Disease Modification: Immune and Cellular Approaches

NextCell ProTrans: Six-Year Durability Signal in Type 1 Diabetes

On 15 January 2026, NextCell Pharma AB released six-year follow-up data from its ProTrans study in newly diagnosed type 1 diabetes [1]. ProTrans is a single-infusion allogeneic mesenchymal stromal cell (MSC) therapy, designed to modulate immune activity rather than directly replace insulin or beta cells.

According to the company’s data, treated participants continue to demonstrate substantial preservation of endogenous insulin production, measured via stimulated C-peptide, well beyond the expected decline seen in untreated individuals. The separation from placebo appears durable over multiple years, suggesting a disease-modifying effect rather than a transient honeymoon extension.

This positions ProTrans alongside teplizumab as one of the very few interventions to show long-term biological impact on the autoimmune process in humans, albeit via a broader immunoregulatory mechanism.

Important caveats remain. The data are company-reported, sample sizes are small, and independent replication is still absent. Nonetheless, six-year follow-up in type 1 diabetes is rare, and the signal is difficult to dismiss as noise.

Reference:

[1] NextCell Pharma AB. Six-year data demonstrate durable disease-modifying effect of ProTrans in type 1 diabetes. Press release, 15 Jan 2026.

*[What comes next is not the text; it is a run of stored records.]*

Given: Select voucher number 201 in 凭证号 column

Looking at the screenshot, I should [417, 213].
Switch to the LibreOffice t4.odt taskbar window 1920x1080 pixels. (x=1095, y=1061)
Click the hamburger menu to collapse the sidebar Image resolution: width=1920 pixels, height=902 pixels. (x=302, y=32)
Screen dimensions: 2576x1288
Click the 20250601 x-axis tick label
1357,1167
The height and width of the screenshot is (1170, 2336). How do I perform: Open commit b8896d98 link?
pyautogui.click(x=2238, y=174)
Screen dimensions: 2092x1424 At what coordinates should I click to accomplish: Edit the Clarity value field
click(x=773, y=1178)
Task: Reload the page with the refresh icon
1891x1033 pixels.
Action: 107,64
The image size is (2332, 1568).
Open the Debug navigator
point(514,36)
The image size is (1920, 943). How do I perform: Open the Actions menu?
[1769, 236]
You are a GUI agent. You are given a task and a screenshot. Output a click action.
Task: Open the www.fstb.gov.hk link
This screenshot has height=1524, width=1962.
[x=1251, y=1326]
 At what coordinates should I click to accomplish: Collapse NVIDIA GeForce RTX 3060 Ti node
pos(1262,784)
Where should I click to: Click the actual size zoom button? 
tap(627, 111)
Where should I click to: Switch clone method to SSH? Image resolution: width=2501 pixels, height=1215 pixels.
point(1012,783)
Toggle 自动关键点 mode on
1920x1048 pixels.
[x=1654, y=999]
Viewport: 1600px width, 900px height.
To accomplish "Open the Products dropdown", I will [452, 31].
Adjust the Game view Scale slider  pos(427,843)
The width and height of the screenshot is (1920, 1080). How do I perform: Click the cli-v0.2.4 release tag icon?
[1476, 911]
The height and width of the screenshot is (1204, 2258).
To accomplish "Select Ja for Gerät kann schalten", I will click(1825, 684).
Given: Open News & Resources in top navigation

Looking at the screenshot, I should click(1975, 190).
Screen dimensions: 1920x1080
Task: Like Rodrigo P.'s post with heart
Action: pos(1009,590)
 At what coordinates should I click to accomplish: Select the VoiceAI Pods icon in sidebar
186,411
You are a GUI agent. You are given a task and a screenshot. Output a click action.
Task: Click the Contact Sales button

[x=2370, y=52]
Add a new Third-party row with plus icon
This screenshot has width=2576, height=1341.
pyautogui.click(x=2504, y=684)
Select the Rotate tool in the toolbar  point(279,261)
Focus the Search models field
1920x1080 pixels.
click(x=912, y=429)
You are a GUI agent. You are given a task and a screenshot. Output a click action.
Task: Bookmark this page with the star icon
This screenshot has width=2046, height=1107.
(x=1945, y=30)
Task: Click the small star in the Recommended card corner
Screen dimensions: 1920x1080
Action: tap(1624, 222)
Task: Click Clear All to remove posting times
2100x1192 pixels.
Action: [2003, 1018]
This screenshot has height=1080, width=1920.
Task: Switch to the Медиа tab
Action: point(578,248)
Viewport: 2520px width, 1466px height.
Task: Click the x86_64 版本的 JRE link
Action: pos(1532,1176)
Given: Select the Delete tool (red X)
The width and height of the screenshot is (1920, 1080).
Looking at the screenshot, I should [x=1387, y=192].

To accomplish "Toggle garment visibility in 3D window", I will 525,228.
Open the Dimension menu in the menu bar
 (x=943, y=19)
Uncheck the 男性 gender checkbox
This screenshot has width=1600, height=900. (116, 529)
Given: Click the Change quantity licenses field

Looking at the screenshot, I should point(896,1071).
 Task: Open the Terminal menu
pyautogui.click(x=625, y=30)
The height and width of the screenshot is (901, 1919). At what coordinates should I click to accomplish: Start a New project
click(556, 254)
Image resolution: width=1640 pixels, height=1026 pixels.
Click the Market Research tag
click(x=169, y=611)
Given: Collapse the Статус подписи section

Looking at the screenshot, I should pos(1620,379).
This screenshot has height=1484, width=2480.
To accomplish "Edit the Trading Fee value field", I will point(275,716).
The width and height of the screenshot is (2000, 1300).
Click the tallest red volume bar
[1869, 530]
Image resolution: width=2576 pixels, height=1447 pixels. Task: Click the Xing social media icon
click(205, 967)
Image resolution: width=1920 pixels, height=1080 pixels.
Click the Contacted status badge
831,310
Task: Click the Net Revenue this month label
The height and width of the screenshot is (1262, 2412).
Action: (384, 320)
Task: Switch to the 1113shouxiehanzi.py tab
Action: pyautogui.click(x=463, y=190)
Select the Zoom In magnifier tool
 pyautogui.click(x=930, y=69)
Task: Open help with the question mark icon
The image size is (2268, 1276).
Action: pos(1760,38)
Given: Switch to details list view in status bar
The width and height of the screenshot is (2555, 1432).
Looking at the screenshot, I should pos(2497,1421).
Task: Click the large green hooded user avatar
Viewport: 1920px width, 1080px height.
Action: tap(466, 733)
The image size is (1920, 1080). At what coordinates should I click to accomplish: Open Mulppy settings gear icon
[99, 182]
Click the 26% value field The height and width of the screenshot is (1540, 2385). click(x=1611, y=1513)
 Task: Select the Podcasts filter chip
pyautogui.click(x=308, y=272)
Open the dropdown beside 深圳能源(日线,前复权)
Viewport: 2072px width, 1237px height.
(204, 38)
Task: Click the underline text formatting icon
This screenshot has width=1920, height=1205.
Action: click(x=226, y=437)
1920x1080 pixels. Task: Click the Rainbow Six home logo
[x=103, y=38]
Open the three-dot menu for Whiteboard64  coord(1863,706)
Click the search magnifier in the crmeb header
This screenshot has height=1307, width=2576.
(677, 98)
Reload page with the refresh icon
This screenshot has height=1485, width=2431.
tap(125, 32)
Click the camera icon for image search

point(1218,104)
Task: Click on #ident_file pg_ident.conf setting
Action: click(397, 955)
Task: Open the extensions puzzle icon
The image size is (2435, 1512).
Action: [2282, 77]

Physiology-First Data Science

Identifying Sub-Phenotypes in Type 1 Diabetes

An academic preprint released on 17 January 2026 applies modern machine-learning methods to CGM and laboratory datasets to identify distinct metabolic phenotypes within type 1 diabetes [2].

Despite similar HbA1c values, subgroups differed markedly in insulin sensitivity, glycaemic variability, and cardiometabolic risk markers. The authors argue that treating T1D as a single homogeneous condition may obscure clinically relevant physiology.

This has implications for automated insulin delivery systems, most of which still assume uniform insulin kinetics and glucose dynamics, despite mounting evidence to the contrary.

Reference:

[2] arXiv. Deep learning-based metabolic phenotyping in type 1 diabetes using CGM and laboratory data. Posted 17 Jan 2026.

The Diabettech Take

This weekend illustrates the widening gap between managing diabetes and changing diabetes.

On one side, we see relentless optimisation of interfaces: smarter reminders, better prediction of user behaviour, and increasingly polished software layers. These can reduce burden, but they do not alter underlying physiology.

On the other, NextCell’s ProTrans data and metabolomics-based risk stratification point toward something more uncomfortable for the industry: biology matters more than dashboards. Immune modulation, early metabolic derangement, and phenotypic heterogeneity are where genuine progress will come from — and they are slower, riskier, and far less commercial than subscription drugs or disposable sensors.

Diabettech remains sceptical not because innovation is bad, but because too much innovation is aimed at numbers rather than mechanisms. This week’s most interesting stories did not promise convenience. They hinted, quietly, at durability and variation.

And durability is the one thing diabetes care still lacks.